Madame Prascovie : Tout simplement : attendre. Vous êtes chasseur, je crois ? (Signe d'assentiment de Roland.) Eh bien ! vous savez alors qu'il y a des bêtes qu'on ne va pas chercher; il faut attendre qu'elles viennent. Alors, attendez. Avec les honnêtes femmes, il faut attaquer, une série de passes d'armes bien connue, que tout le monde peut apprendre; avec les autres, il faudrait... mais les hommes ne sont pas assez intelligents! Alors, il vaut mieux attendre, croyez-moi.
Roland : Et si rien ne se passe ?
Madame Prascovie : C'est que rien ne doit se passer. Alors, renoncez.
Roland : Mais je ne veux pas renoncer! C'est facile à dire pour vous...
Madame Prascovie : Mon cher monsieur, vous êtes un peu agaçant. Je ne vous ai rien demandé. Vous voulez un conseil, je vous le donne, un point c'est tout.
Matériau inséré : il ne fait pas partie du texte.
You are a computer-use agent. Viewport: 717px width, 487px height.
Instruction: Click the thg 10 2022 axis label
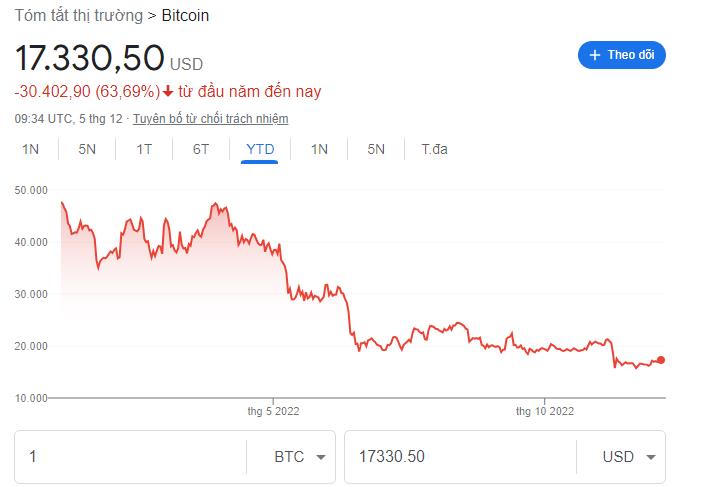(x=545, y=410)
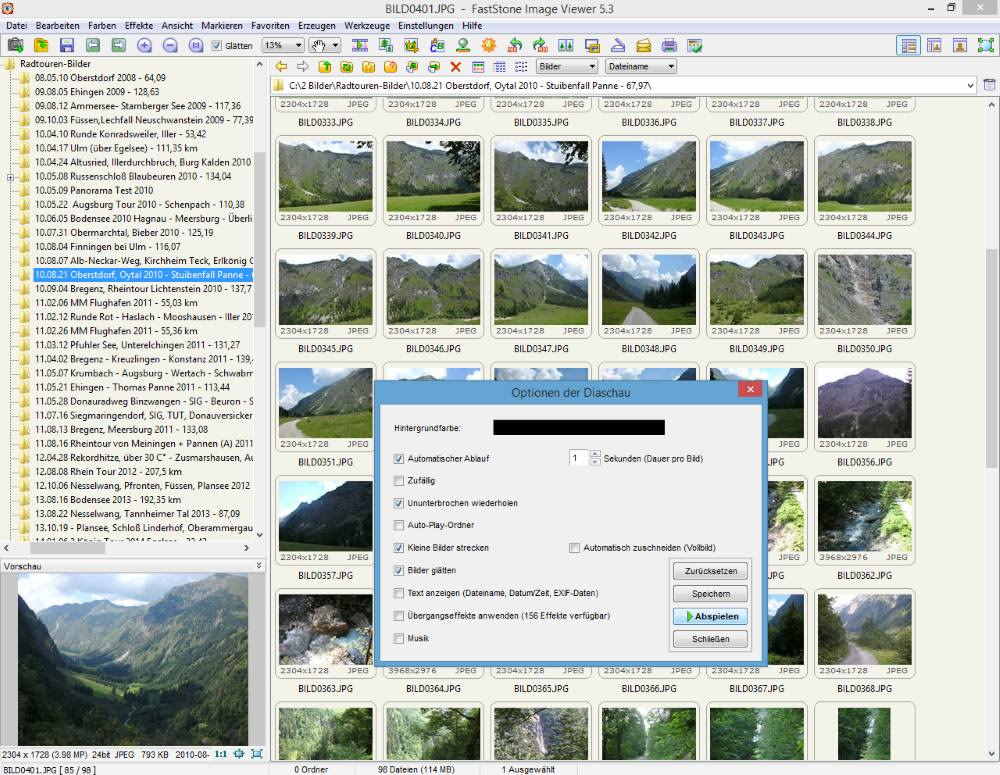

Ça m'est égal si vous voulez ou non le suivre...
Roland : Vous avez raison. Excusez-moi. Vous avez été très amicale et je me conduis comme un mufle.
Il lui baise la main.
Madame Prascovie : Cela ne fait rien, c'est naturel.
Roland : Mais oui, la muflerie chez moi est naturelle, je le sais, je m'emporte, je tempête...
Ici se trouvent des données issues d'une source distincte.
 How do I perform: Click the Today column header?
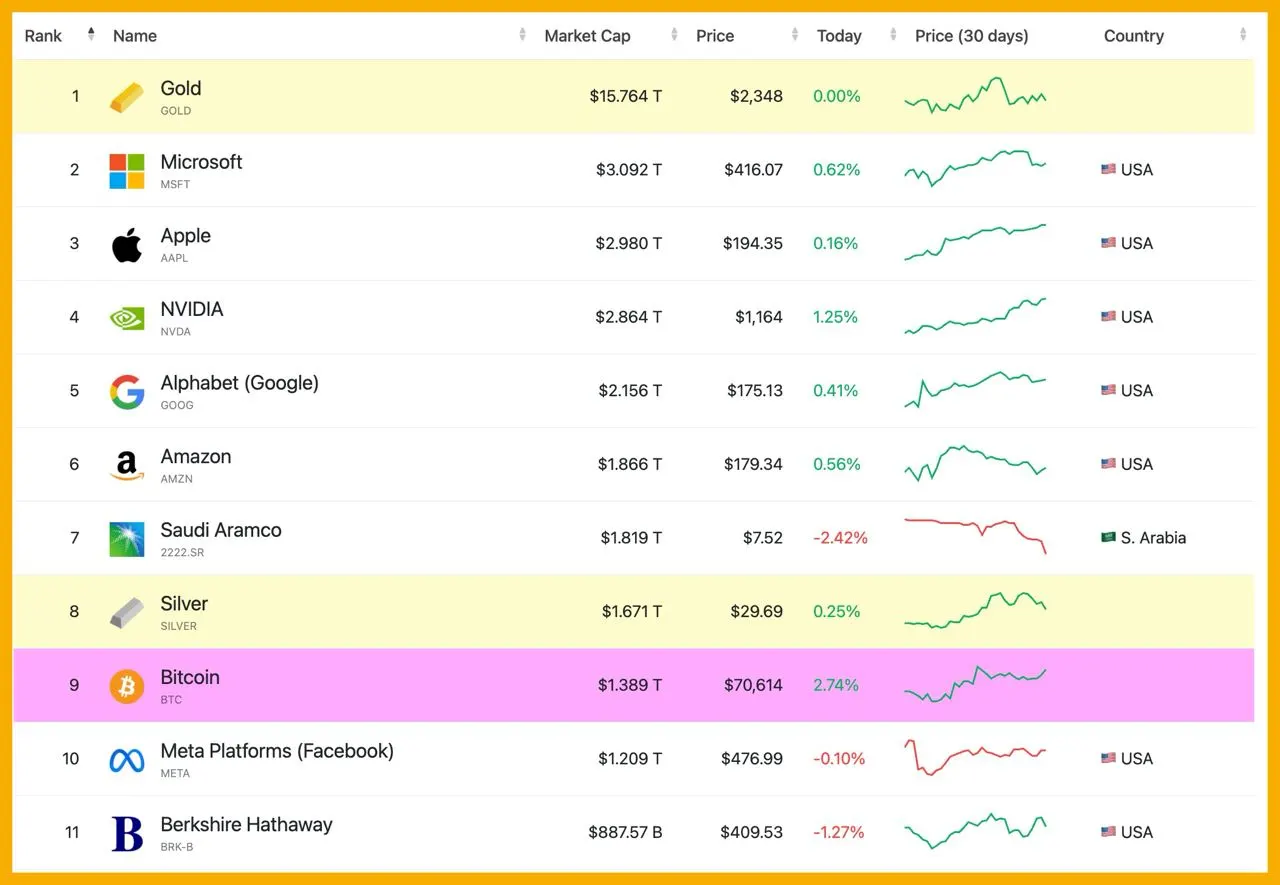(839, 36)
Madame Prascovie : La muflerie naturelle, c'est le tempérament... (Changeant de ton.) ... Et le tempérament, il faut l'apaiser.
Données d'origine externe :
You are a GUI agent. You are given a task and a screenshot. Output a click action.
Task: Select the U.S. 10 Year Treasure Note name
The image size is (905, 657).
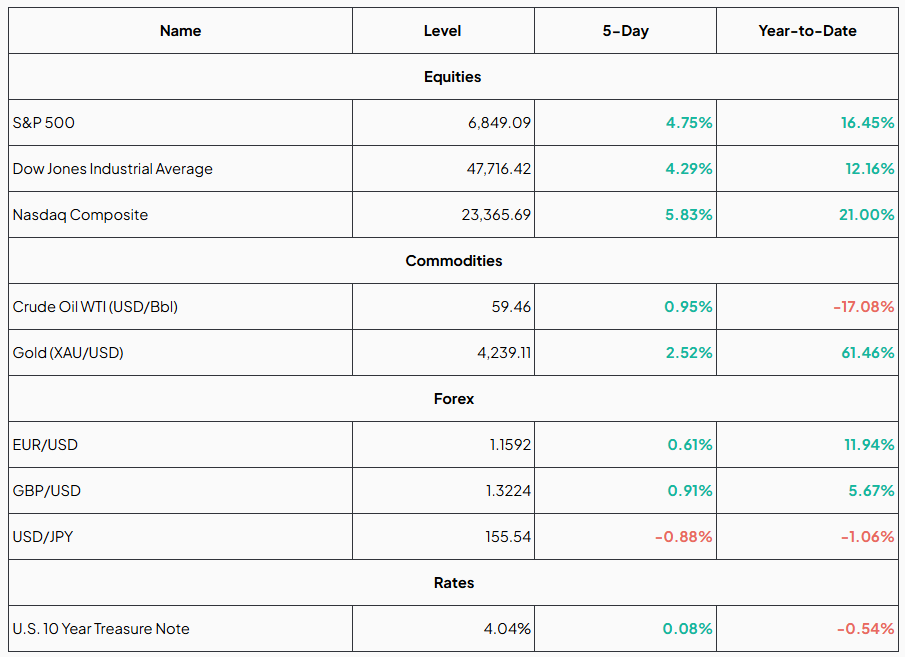pos(101,629)
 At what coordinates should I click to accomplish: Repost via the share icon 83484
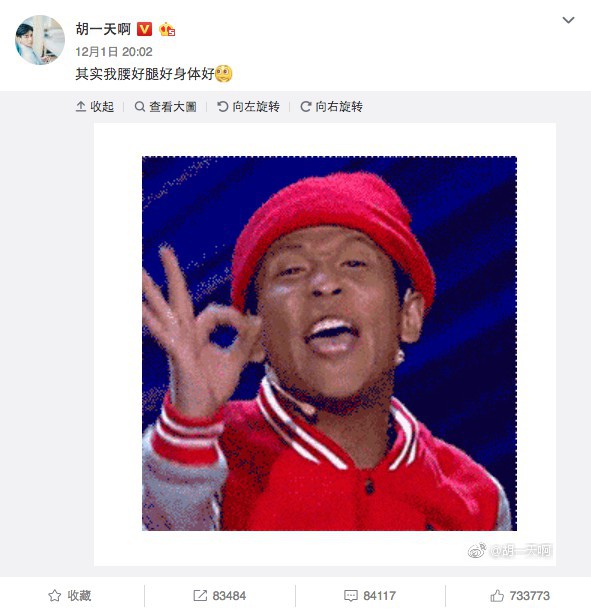click(220, 595)
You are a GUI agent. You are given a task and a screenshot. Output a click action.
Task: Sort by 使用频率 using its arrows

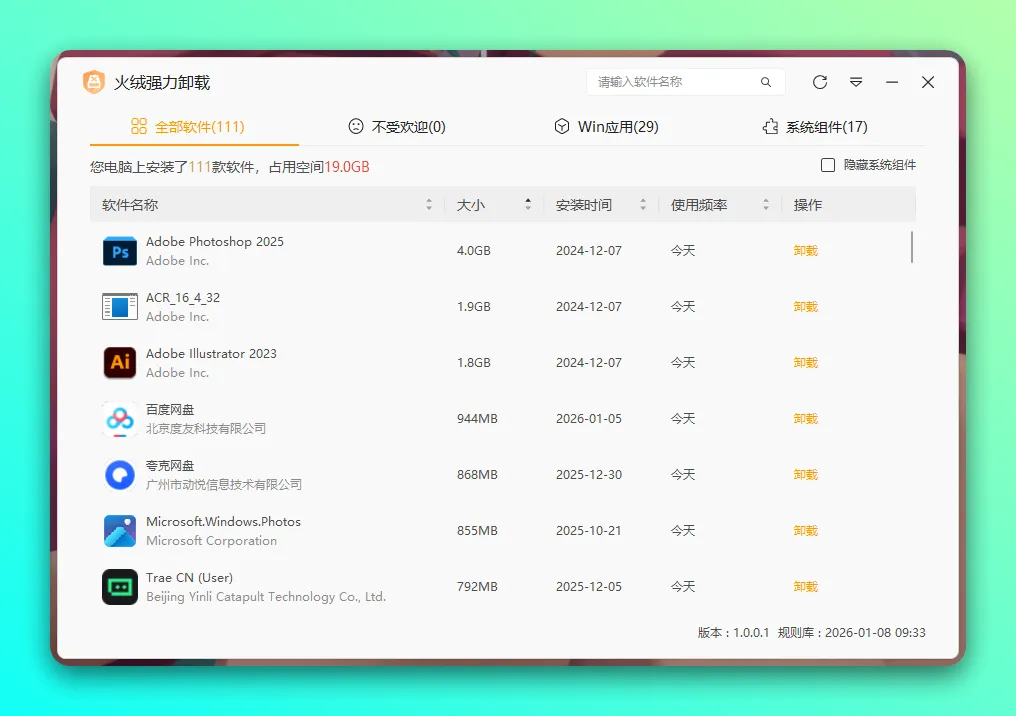tap(766, 204)
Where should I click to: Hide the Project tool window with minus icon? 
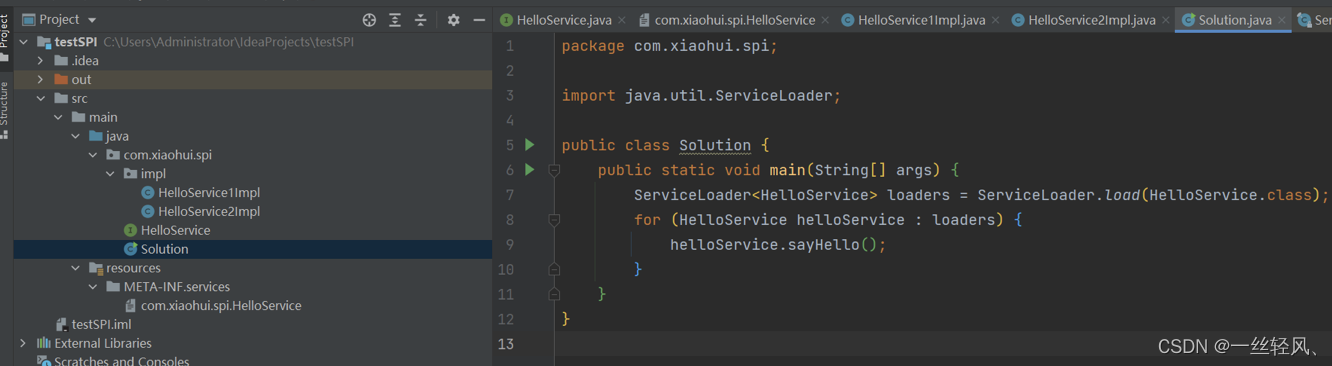(x=479, y=20)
Roland : C'est juste. Eh bien! puisque je suis là...
Madame Prascovie : Bien sûr. On attend mieux, apaisé. Je vous laisse. Je vous laisse avec les grands peintres...
Elle appuie sur un bouton. L'obscurité se fait; seul le visage de Roland demeure éclairé et, tandis qu'il se tourne vers les panneaux, Mme Prascovie se retire.
...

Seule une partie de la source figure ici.